Strideur apparaît à Nice en 1979 autour des deux frères Nègre : Michel à la basse et Pierre à la guitare, passé auparavant par un groupe nommé Dentist. Le projet se met réellement en place en 1980, lorsque deux nouveaux musiciens rejoignent la formation. D’abord Patrick Fargeas, ex-Riviera Boys, qui remplace Patric Pelletier à la batterie. Puis Charles Loupiac, qui apporte avec son clavier — un des tout premiers synthétiseurs monophoniques disponibles localement — une nouvelle dimension harmonique. Les répétitions se déroulent alors dans un espace minuscule, à peine plus grand qu’une roulotte, ce qui donne au groupe une allure de romanichels du rock niçois, bricolant leur son dans des conditions plus que spartiates.

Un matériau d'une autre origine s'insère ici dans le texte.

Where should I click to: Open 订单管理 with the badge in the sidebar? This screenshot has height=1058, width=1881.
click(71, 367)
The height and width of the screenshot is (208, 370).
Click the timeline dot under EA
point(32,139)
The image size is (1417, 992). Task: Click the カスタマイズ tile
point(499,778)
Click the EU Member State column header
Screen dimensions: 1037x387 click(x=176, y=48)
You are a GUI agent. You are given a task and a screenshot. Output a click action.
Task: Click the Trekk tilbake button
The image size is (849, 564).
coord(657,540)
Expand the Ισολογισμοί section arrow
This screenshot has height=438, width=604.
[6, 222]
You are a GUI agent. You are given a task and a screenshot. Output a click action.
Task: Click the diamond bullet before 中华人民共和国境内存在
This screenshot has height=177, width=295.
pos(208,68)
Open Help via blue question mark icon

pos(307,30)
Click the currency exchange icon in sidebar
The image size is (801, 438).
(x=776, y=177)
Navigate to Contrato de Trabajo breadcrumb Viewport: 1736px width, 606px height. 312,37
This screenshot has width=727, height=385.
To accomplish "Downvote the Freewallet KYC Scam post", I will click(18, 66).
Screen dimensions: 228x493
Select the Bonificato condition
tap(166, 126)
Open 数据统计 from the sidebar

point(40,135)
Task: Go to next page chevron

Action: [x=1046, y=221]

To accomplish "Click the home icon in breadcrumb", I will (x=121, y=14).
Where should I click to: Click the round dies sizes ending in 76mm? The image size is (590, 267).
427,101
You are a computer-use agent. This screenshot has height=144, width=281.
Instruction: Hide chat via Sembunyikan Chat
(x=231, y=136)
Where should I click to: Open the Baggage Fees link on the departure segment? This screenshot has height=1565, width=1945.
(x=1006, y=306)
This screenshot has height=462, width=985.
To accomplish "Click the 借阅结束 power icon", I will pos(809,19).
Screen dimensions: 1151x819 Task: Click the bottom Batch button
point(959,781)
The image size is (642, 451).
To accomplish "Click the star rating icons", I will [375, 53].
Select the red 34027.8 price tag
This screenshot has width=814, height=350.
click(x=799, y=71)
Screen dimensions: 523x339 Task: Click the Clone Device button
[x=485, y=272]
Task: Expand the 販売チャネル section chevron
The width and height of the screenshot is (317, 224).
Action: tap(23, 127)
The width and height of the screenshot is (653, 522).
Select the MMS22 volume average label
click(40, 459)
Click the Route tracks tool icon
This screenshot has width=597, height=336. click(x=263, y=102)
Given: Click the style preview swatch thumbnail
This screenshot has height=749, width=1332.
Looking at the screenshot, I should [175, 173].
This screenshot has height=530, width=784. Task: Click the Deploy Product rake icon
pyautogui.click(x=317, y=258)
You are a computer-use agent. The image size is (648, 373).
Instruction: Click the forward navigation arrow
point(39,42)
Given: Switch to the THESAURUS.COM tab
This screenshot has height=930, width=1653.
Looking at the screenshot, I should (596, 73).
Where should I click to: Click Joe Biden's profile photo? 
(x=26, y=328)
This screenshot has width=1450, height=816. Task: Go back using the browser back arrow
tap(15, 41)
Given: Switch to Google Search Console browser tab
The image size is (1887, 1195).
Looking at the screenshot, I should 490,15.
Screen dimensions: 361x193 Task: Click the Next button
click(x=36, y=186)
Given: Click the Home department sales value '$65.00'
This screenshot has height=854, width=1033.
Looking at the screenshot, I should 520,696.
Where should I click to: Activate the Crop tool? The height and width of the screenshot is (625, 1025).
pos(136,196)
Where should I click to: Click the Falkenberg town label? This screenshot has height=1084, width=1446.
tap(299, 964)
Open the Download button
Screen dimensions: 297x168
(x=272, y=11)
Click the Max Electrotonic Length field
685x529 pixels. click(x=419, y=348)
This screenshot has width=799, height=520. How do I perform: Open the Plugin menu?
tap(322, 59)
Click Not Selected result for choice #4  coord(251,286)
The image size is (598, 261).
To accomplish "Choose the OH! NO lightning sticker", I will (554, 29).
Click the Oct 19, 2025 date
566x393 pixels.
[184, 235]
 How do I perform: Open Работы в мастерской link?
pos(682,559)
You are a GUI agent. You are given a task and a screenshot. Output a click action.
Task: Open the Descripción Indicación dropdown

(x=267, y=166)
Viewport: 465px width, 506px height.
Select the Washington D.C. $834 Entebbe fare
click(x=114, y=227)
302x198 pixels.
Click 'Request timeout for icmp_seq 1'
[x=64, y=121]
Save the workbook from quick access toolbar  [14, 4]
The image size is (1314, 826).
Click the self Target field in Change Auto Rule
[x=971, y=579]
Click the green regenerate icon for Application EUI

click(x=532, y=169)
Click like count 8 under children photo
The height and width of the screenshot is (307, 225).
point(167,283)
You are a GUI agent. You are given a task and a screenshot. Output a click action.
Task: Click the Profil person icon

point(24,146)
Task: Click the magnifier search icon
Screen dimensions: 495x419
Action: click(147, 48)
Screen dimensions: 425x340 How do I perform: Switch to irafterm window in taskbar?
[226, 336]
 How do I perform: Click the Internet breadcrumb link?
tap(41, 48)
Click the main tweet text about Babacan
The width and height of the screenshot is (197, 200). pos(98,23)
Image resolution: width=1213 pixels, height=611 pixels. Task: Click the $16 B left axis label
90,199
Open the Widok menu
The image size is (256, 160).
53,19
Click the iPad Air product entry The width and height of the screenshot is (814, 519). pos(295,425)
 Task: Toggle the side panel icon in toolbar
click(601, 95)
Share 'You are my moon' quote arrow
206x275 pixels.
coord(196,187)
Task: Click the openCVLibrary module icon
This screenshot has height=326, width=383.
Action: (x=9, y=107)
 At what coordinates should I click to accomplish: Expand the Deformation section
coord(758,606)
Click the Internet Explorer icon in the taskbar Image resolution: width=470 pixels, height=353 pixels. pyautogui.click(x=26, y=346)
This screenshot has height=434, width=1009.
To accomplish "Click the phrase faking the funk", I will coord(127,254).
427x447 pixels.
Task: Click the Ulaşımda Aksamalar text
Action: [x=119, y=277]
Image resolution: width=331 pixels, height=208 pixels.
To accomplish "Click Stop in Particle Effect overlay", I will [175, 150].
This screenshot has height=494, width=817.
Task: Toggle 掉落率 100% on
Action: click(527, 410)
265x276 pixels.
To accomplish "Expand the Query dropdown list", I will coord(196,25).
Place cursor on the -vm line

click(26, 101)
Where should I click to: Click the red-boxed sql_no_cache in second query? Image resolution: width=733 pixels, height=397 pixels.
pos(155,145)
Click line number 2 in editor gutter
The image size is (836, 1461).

Strideur multiplie ensuite les concerts dans les night-clubs de Nice, notamment au Findlater’s, ainsi que sur les scènes universitaires de la Côte d’Azur. Le groupe finit par monter à Paris pour jouer une semaine complète au Gibus, avec Patrick Coutin à la sono, bien avant qu’il ne devienne célèbre. L’ambiance est électrique et décousue ; un homme prétendant être le chanteur de Killing Joke finit même par s’inviter sur scène un petit matin pour un bœuf improvisé, anecdote parfaite de ces nuits parisiennes où tout pouvait arriver.
Le groupe signe ensuite avec Underdog, le label de Marc Zermati et Dominique Lamblin, et enregistre en août 1980 au Marcadet Studio. Leur unique disque, un maxi 45 tours quatre titres intitulé 13, sort en janvier 1981. Après sa publication, ils quittent leur local minuscule pour une vaste salle désaffectée du Bar des Amis, juste en face des abattoirs de Nice. C’est là, dans une atmosphère brute et sans artifices, qu’ils enregistrent deux titres restés inédits à l’époque : « Pays Sous Hypnose » et « Rolls Royce Noire », une adaptation du « Big Bad Cadillac » de Kim Fowley.
Les concerts se poursuivent : le 11 avril 1981 à la MJC Gorbella de Nice, puis en juin sur la scène du Théâtre Bobino lors d’un festival rock réunissant des groupes français comme les Dogs ou les Flambeurs, mais aussi des artistes internationaux tels que les Cramps et Wilko Johnson. Ils ouvrent également pour Lili Drop, avec deux rappels et les félicitations d’Olive. Le groupe enregistre encore d’autres titres et en envoie un échantillon à Underdog, mais ne reçoit plus de retour. Le silence s’installe, et la séparation — du label comme du groupe — survient à la fin de l’année 1981.
Strideur disparaît ensuite aussi rapidement qu’il avait émergé. Reste leur maxi, quelques archives dispersées et la mémoire de concerts qui témoignent d’une scène locale bouillonnante, inventive et trop souvent invisible. L’essentiel des informations qui permettent aujourd’hui de retracer leur parcours provient du formidable travail de documentation de Cameleon Records. Un immense merci à Claude Picard pour son effort constant à sauver de l’oubli des groupes qui, sans lui, seraient définitivement perdus.